_OBJECTIVE:_
Show every line of the records below that contains the word "field", matching case exactly.

_SUPPLIED ENTRIES:_
________________________________________
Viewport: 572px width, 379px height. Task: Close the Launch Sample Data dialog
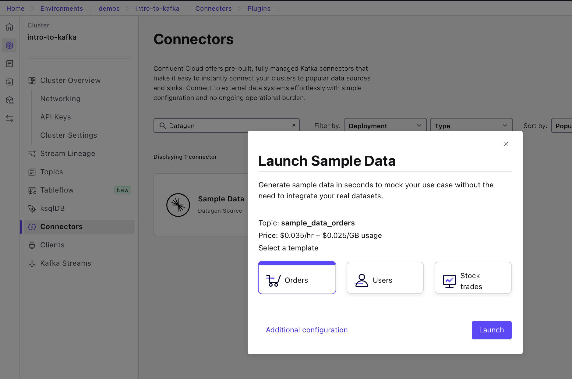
________________________________________
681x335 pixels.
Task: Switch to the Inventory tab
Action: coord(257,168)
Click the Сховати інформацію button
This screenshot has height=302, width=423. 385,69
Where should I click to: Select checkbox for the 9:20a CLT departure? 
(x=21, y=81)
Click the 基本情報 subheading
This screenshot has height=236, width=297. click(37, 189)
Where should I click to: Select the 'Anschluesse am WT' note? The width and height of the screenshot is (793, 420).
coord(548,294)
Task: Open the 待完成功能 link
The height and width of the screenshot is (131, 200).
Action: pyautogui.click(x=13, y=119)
________________________________________
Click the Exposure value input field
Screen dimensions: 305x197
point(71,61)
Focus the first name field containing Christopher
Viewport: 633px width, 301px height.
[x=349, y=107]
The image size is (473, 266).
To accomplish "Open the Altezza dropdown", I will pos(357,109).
________________________________________
_COMPLETE ANSWER:_
Click the Exposure value input field
Focus the first name field containing Christopher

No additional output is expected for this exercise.